## Task details
What you return should be the lines from the first line of the records below through the line holding "Click the share page icon", unchanged.

======== Data to examine

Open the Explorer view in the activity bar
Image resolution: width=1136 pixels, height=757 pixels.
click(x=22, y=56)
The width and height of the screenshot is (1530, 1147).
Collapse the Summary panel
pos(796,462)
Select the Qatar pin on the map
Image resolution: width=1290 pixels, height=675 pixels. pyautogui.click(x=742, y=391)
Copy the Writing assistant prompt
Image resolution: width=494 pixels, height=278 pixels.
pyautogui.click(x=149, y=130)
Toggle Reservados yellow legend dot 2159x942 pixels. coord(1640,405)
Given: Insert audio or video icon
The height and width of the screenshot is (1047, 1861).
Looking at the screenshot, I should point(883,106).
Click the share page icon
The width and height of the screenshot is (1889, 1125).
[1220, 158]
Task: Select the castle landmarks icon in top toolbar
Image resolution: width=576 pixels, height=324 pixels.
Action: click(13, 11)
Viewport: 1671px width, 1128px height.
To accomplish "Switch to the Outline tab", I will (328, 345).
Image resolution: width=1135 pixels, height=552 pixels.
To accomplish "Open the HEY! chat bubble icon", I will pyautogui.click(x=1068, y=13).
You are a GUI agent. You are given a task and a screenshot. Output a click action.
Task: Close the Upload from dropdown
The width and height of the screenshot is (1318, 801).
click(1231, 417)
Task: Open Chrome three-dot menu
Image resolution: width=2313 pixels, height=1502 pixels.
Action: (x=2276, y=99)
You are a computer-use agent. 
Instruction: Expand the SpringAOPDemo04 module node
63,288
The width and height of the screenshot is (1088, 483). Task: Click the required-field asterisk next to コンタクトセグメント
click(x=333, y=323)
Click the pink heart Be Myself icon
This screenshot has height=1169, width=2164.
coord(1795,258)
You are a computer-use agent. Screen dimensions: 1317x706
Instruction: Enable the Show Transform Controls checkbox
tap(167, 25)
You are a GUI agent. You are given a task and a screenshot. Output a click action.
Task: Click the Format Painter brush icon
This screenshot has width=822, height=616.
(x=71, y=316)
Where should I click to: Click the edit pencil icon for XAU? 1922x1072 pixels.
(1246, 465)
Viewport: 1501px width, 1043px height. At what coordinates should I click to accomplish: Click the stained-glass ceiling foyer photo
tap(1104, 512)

================

## Answer section
Open the Explorer view in the activity bar
Image resolution: width=1136 pixels, height=757 pixels.
click(x=22, y=56)
The width and height of the screenshot is (1530, 1147).
Collapse the Summary panel
pos(796,462)
Select the Qatar pin on the map
Image resolution: width=1290 pixels, height=675 pixels. pyautogui.click(x=742, y=391)
Copy the Writing assistant prompt
Image resolution: width=494 pixels, height=278 pixels.
pyautogui.click(x=149, y=130)
Toggle Reservados yellow legend dot 2159x942 pixels. coord(1640,405)
Given: Insert audio or video icon
The height and width of the screenshot is (1047, 1861).
Looking at the screenshot, I should point(883,106).
Click the share page icon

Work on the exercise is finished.